3. Take in the whole picture
Parenting is a part of our life, it’s not our whole life. When the chips are down and we are done, it pays to remember that more than ever.
Focus on something other than the kids for a while. What do you really enjoy doing? Do more of that. Who do you love talking to? Talk to them a lot.
Reconnect with your other half and spend extra time being together without the children. That’s the beauty of having older kids – we get to go and leave them when we need to. They can take care of themselves while you take care of yourself. It works a treat.
Well, der: Happy people raise happy kids
If you are struggling to find your feet away from parenting, it helps to write a list. All the things you are, all the things you love, all the things you do and all the things you hope for. Write it all down and enjoy thinking about yourself as someone other than ‘muuuuuum’. You are a whole person, raising your kids to be whole people: keep this in mind always.
4. Try something new
Remember the mantra that if something isn’t working, you need to try a different approach. Don’t keep banging your head against a brick child. It only serves to make your head hurt.

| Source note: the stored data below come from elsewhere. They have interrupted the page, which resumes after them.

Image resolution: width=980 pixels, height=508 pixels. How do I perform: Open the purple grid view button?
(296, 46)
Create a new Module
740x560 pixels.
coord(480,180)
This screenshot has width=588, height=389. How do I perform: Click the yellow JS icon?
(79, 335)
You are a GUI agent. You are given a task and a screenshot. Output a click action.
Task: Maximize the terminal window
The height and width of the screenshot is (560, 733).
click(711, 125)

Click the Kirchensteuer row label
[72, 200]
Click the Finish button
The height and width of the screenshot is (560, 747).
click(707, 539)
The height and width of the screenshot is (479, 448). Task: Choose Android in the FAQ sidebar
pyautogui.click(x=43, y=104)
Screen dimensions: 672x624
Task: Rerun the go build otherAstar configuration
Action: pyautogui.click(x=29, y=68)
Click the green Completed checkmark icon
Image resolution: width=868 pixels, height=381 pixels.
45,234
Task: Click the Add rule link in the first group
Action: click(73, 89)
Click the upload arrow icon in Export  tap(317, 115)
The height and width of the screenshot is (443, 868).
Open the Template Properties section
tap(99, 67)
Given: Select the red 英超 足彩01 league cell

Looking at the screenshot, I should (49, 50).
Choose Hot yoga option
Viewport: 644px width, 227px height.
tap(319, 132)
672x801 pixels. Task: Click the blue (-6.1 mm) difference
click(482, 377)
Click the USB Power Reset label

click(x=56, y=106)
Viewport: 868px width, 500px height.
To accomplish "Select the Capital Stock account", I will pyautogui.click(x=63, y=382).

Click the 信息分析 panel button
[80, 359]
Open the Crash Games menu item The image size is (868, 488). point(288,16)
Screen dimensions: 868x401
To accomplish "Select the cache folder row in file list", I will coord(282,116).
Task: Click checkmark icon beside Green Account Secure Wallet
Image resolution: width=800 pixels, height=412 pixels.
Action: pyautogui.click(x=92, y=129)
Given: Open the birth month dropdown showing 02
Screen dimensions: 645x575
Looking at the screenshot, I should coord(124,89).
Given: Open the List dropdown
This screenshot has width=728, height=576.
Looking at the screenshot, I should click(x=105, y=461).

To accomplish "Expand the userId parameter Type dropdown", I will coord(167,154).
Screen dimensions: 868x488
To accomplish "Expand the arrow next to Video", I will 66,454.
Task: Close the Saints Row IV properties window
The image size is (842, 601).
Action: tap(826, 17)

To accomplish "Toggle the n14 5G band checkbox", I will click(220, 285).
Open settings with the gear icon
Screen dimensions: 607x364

Instead, think of a different way that you can tackle the issue you are facing. There are loads of resources right here on Mumlyfe, or search for strategies that relate exactly to the problem at hand. There’s always another way, there’s always hope.
5. Go outside
My life would not be half as good as it has always been without my favourite mantra: go outside. It worked when my kids were babies, it still works now. Go outside and I promise that while your problems will still be there, you’ll feel much stronger to manage them.
It means taking myself out for a bushwalk to gently unwind; into the garden for a bit of hard work; or just out for a cup of tea on the back deck when the morning has already started off a bit mental. Outside, things are calmer, brighter and, hopefully, full of perspective. I might be done with parenting forever, but suddenly I realise how temporary forever actually is.
Being outside works for my children and our relationship too. There are not many problems that haven’t been soothed by a trip to the beach. And nothing beats ‘walking and talking’ in nature as a balm for troubled souls. Outside catches your sighs and gives you space to think.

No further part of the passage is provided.